+++ Records to process +++

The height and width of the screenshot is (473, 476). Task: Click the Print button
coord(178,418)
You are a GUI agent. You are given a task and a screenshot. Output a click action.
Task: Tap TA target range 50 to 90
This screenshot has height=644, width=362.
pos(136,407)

+++

To do. Copy out the records once more, with nothing altered.

Response to this exercise.
The height and width of the screenshot is (473, 476). Task: Click the Print button
coord(178,418)
You are a GUI agent. You are given a task and a screenshot. Output a click action.
Task: Tap TA target range 50 to 90
This screenshot has height=644, width=362.
pos(136,407)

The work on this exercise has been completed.